Update: Shortly after this article was published, NASA confirmed this Unable to contact the Mars Insight lander (Opens in a new tab) on two successive attempts, ending the four-year mission on the planet’s surface.
Twilight approaches NASA’s InSight Mars lander – a robotic seismology laboratory that has been studying the inner workings of the Red Planet since November 2018.
On Tuesday (December 20), NASA announced in a statment (Opens in a new tab) InSight failed to respond to routine communications from Earth. This is a worrying, though unsurprising, indication that InSight may finally be dead after months of low power supplies.
“My strength is very weak, so this may be the last picture I can send,” said the official InSight Twitter account (Opens in a new tab) He tweeted on Dec. 19 with a selfie covered in dust. “Don’t worry about me though: My time here has been productive and uneventful. If I can keep talking to my mission team, I will—but I’m leaving here soon. Thanks for staying with me.”
The solar panels that InSight relies on for power have been continuously exposed to dust and grime over the past four years, gradually reducing the available power. Things were so dire this summer that NASA turned off all of InSight’s scientific instruments except for the seismometer, so the faltering rover could focus on its primary mission goal — listening for Martian earthquakes in order to study the Martian interior — for as long as possible.
NASA will officially declare the InSight mission over if the probe fails to respond for a second consecutive communication session. Then, the operations team of 25 to 30 people will finish the job by making sure that four years of InSight data is properly stored and made readily available for researchers around the world to use.
Insight landed on Mars’ Elysium Planitia — a flat, volcanically active plain straddling the Martian equator — on November 26, 2018. Using a robotic arm, the rover deployed a small seismometer (a device used to measure seismic waves generated by earthquakes and their effects) over the plain, then covered it With a dome-shaped shield from heat and wind.

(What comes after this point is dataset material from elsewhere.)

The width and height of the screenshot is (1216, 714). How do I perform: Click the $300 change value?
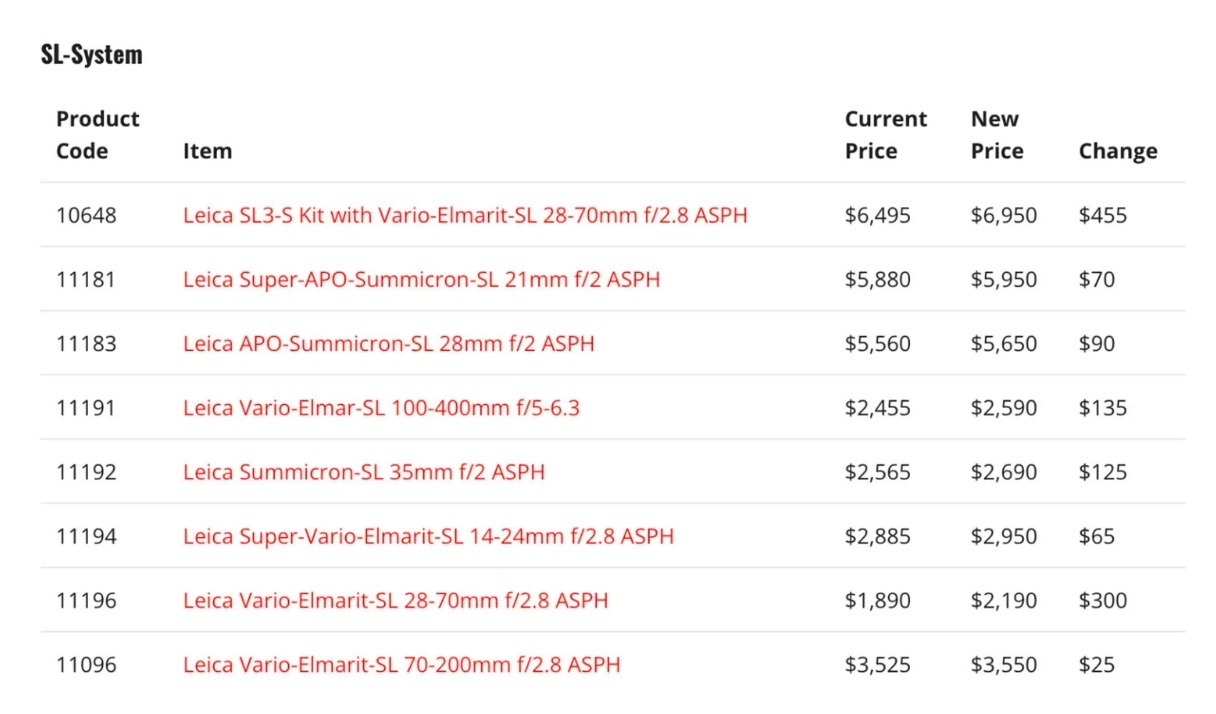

Since then, InSight has detected more than 1,300 Martian earthquakes–the largest Massive earthquake with a magnitude of 4.7 on May 4, 2022.
Studying this seismic data has really helped scientists Map the mysterious interior of MarsDiscover The largest meteor impact ever recorded In the solar system it was found that volcanic activity on the red planet can occur It leads to a hidden source of liquid water.
With up to four years of data available, scientists around the world will likely use InSight’s insights to unlock the mysteries of Mars for many years to come. Goodbye, sweet robot.